This year’s selection of 2025 student art highlights ‘increasingly innovative use of materials and techniques’, and the three MACS students’ works exemplify a confident and unique creativity across multiple mediums.
Padua College, Mornington
Fyonn Munro, Unravelled (ceramic sculpture)


Fyonn’s ceramic sculpture explores the relationship between physical pain and mental anguish associated with unseen chronic illness.
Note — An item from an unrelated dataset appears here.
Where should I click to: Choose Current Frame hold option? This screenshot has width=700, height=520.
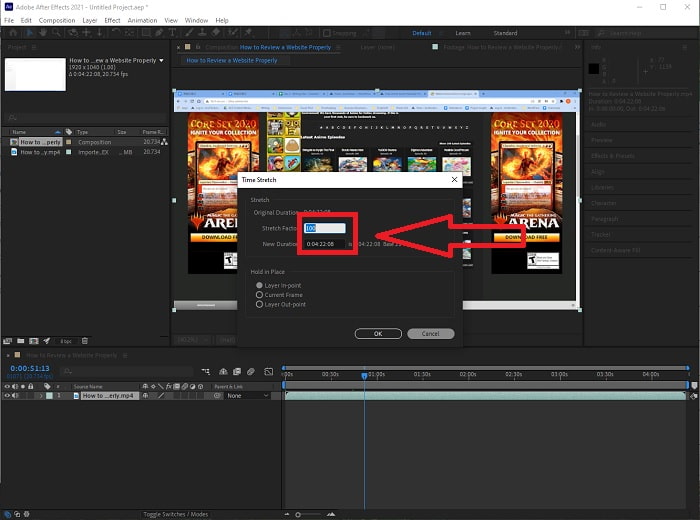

Through raw textures and an unravelling form, the work conveys vulnerability, resilience, and the complex connection between mind and body.
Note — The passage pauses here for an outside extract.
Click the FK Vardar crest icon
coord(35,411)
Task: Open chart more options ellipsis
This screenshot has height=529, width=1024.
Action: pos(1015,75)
St Monica’s College, Epping
Proud teachers from St Monica’s College credit Sophie and Amelia with ‘dedication, creativity and commitment throughout their studies’, and are very proud of how their achievements reinforce the school’s reputation for excellence in education and the arts.
Sophie Igbinovia, The Woods between the Worlds (oil pastel and coloured pencil on paper)


This artwork explores the ‘experience of growing up, and the sometimes overwhelming nature of trying to understand and know myself as an ever-changing and ever-growing person, that has inspired The Woods between the Worlds’.
Amelia Pezzimenti, The Story between Us (charcoal, coloured pencil and ink on paper)


This work ‘explores the enduring bond between my grandparents, revealing how love, resilience, faith, and a shared history of memory and migration shape their connection and sense of identity’.
Top Arts 2026 runs from Friday 13 March to Sunday 19 July at The Ian Potter Centre: NGV Australia, Federation Square.